◆ Exercício breve 1:
Traduza para o inglês esta frase do texto sobre Tropas estelares: "Os soldados de Heinlein são todos indivíduos conscientes de que a independência da Federação da Terra pode ser paga com a vida de cada um deles."
◆ Exercício breve 2:
Prolongue o texto sobre Tropas estelares a partir da última frase apresentada.

◆ Texto de leitura:
=-=-=-=-=

Com a publicação de Tropas estelares, em 1959, Robert Heinlein moldou o que hoje se conhece como a ficção científica militarista. Tome-se por exemplo qualquer filme recente que esbarre no gênero, como Avatar, O Jogo do Exterminador ou No Limite do Amanhã. Fuzileiros amplificados por trajes mecânicos? Heinlein. Inimigos alienígenas divididos em castas hierarquizadas? Heinlein. Personagens fascinados com o imperativo da guerra? Definitivamente Heinlein – desde mais de cinquenta anos atrás, ainda ecoa a epígrafe com que o escritor americano abre sua história: “Vamos lá, seus macacos! Querem viver para sempre?”

No primeiro capítulo do livro, encontramos o cabo Johnnie Rico prestes a participar de mais uma missão como parte do regimento dos Rudes de Rasczak. A guerra contra os insetos está em um momento crítico depois de um precipitado e desastroso ataque ao planeta natal dos alienígenas. O destino agora é uma colônia dos magrelos, aliados dos insetos; o objetivo, causar o maior dano possível às instalações locais.

A considerar o relato do protagonista, as operações da Infantaria Móvel são arriscadas, ousadas e caóticas. Os minutos iniciais são de apreensão, enquanto os soldados aguardam para serem lançados em cápsulas individuais desde o espaço orbital. Em terra, eles se espalham; há correria, permeada por disparos de foguetes a qualquer construção relevante para o inimigo. Usando os propulsores do traje, Johnnie salta entre prédios, buscando em busca de um reservatório de água, um alvo estratégico. Alguns magrelos precisam ser abatidos. Não há tempo para distinguir entre civis e militares.

O espírito de combate e de autossacrifício em prol do conjunto (o pelotão, no caso restrito, ou a espécie humana, no caso geral) move a narrativa desde o início. Os soldados de Heinlein são todos indivíduos conscientes de que a independência da Federação da Terra pode ser paga com a vida de cada um deles. No último momento antes da retirada, Johnnie se arrisca para resgatar um companheiro ferido. Não é tanto heroísmo quanto uma obrigação moral: ninguém fica para trás.

Em seguida a narrativa volta no tempo em alguns anos. “Eu não pretendia realmente me alistar”, revela o protagonista. Na sociedade criada por Heinlein, o serviço militar não é obrigatório, mas apenas veteranos de guerra têm direito a votar e a ocupar cargos federais. A família de Johnnie é contra, e ainda assim ele decide servir, principalmente por influência dos amigos, ao que parece. Embora seja contada em primeira pessoa, a história se concentra menos no drama interno do personagem e mais na exposição dos mecanismos do processo de recrutamento.

=-=-=-=-=

◆ Listagem armazenada:
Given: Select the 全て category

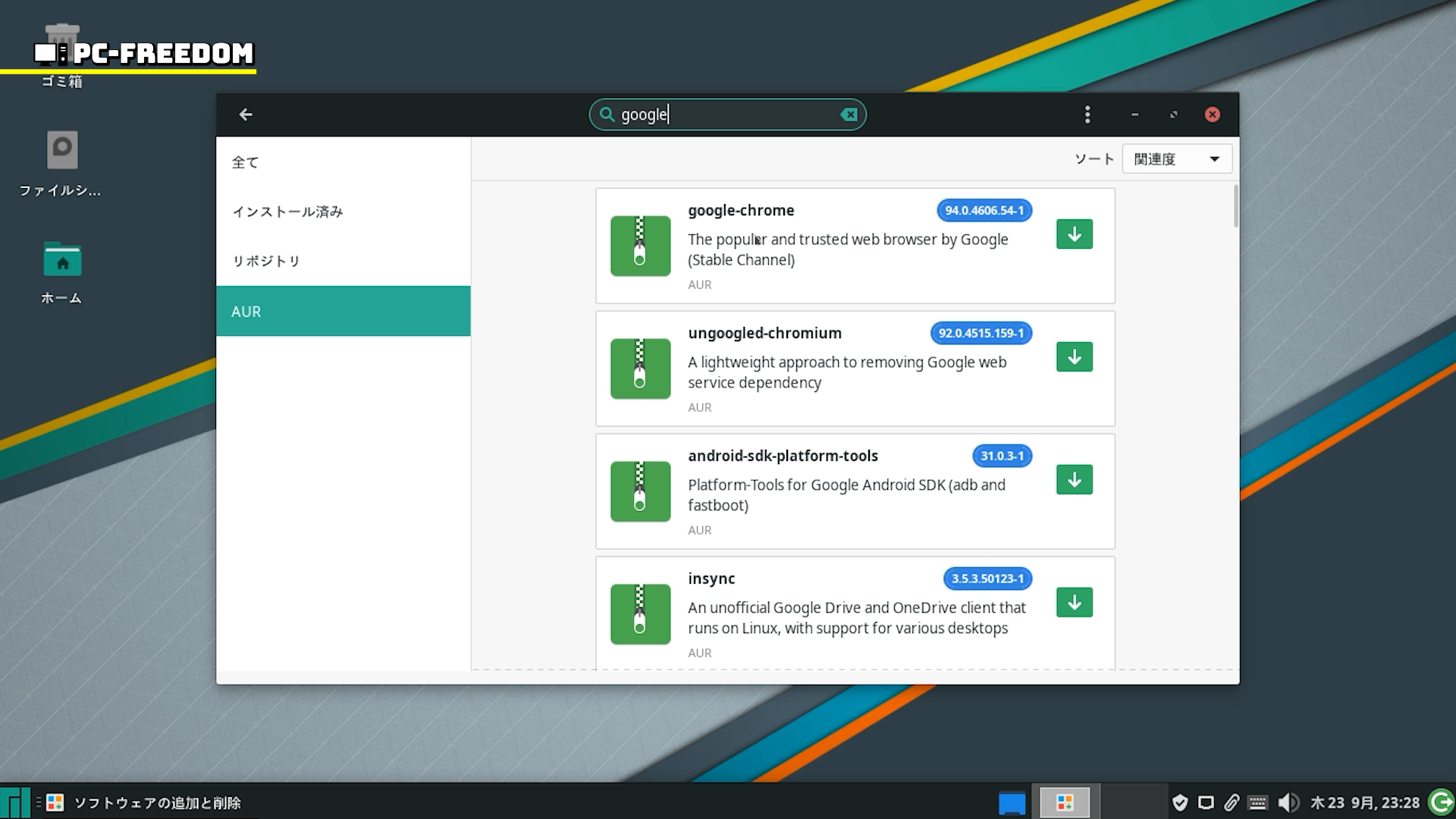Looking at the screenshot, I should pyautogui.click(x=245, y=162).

=-=-=-=-=

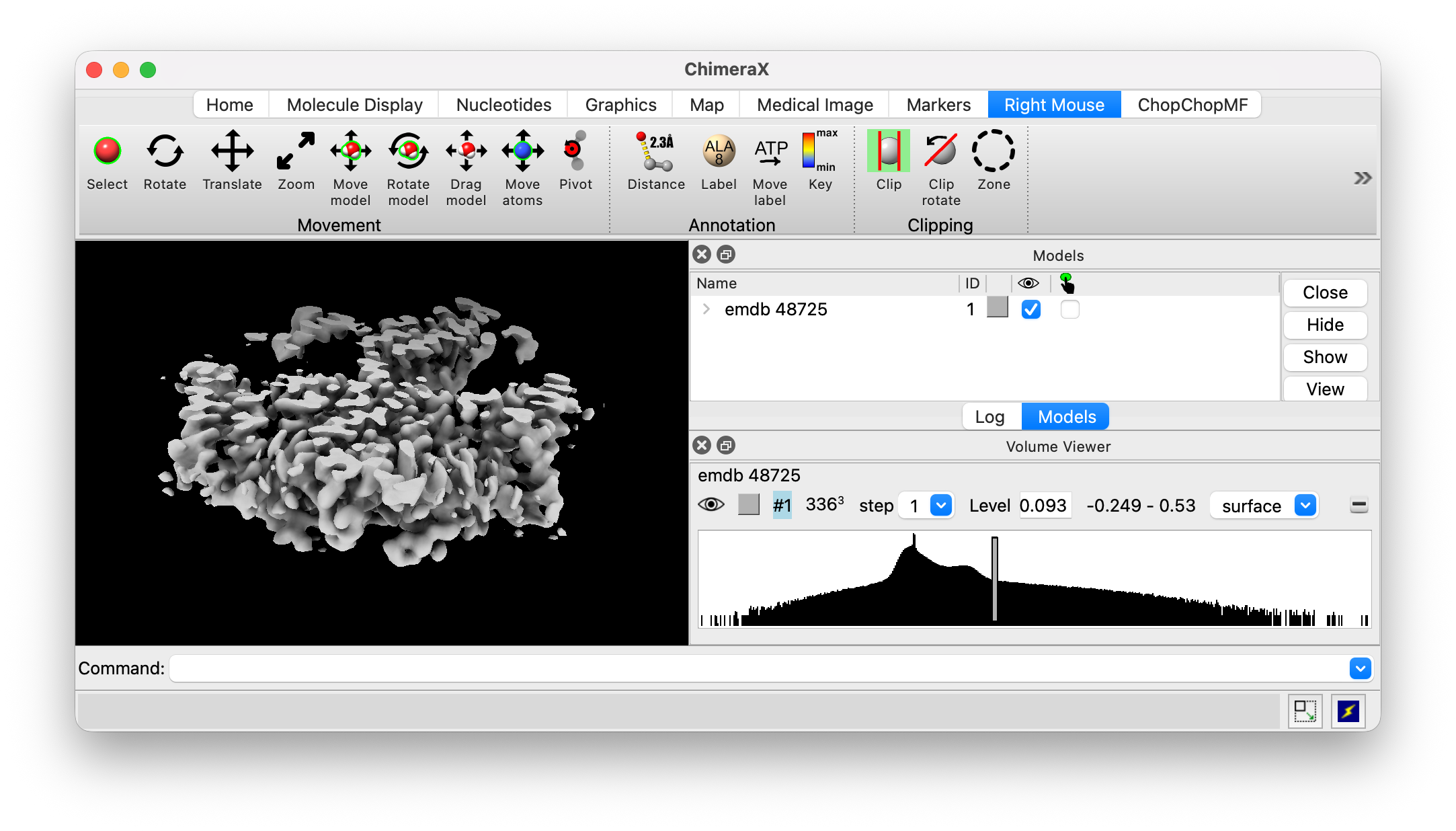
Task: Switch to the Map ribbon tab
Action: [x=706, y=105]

=-=-=-=-=

◆ Resposta 1:
Heinlein's soldiers are all individuals aware that the independence of the Earth Federation may be paid for with the life of each one of them.

◆ Resposta 2:
Para decepção dos aficionados por estratégias e táticas de guerra, o restante do livro espelha muito mais o segundo capítulo que o primeiro. Gradualmente, Heinlein descreve todo o ciclo de vida de um fuzileiro: o árduo treinamento, a primeira missão, a adaptação a um novo regimento, a escola de oficiais, o comando. Mesmo que o nível de baixas em combate seja altíssimo, Johnnie aprecia o serviço de infantaria, que ele chama de “o período mais feliz de minha vida”. Assim, Tropas estelares mostra a transformação romântica do personagem principal, de um menino inseguro que precisa impressionar os colegas a um homem satisfeito, equilibrado e pronto a tomar decisões difícies. Apenas ao final do livro há mais uma grande cena de batalha.

Nessa transformação, tem papel fundamental uma série de figuras de autoridade, professores, instrutores e comandantes, que por meio de longos diálogos vão mostrando a Johnnie a certeza matemática dos princípios que embasam a vida do soldado (Heinlein é insistente em dizer que é possível promover uma ciência da moral, aos moldes da matemática). Em especial, os corolários que se extraem das demonstrações do sr. Dubois, professor de história e filosofia moral e ex-combatente, devem desagradar a parte dos leitores, como, por exemplo: punições corporais, por açoitamento, mesmo por delitos menores; pena de morte, com julgamento sumário; e uso de armas nucleares contra populações civis.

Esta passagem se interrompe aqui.